Task directions:
Repeat all of the data word for word so that only the pictures are missing from the copy.

• • • •

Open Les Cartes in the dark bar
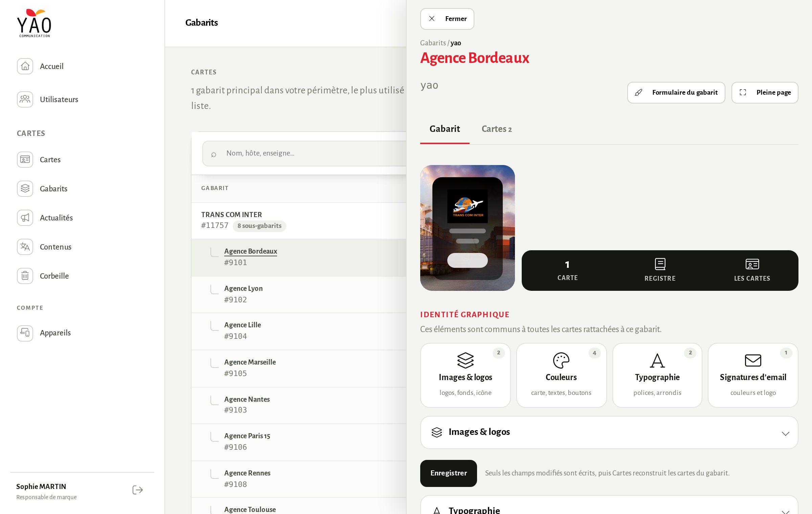 752,271
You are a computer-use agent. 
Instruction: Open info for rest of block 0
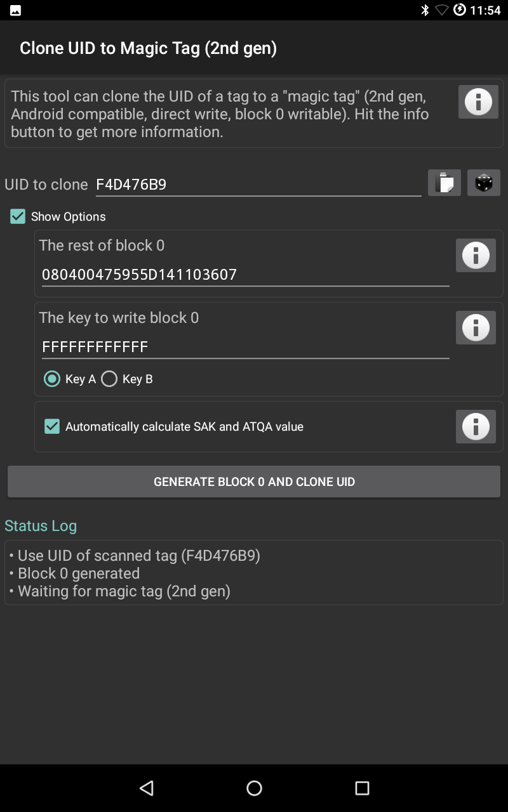click(x=476, y=255)
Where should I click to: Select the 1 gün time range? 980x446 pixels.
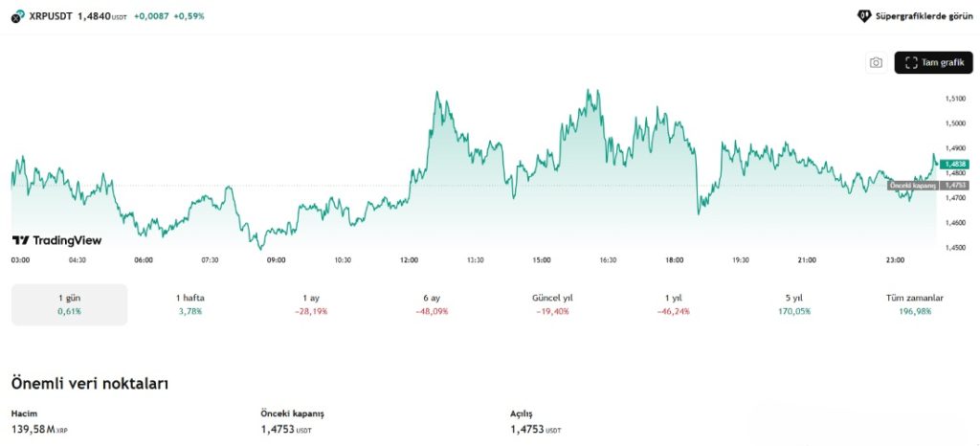tap(69, 304)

• • • •

Exercise answer:
Open Les Cartes in the dark bar
 752,271
You are a computer-use agent. 
Instruction: Open info for rest of block 0
click(x=476, y=255)
Where should I click to: Select the 1 gün time range? 980x446 pixels.
tap(69, 304)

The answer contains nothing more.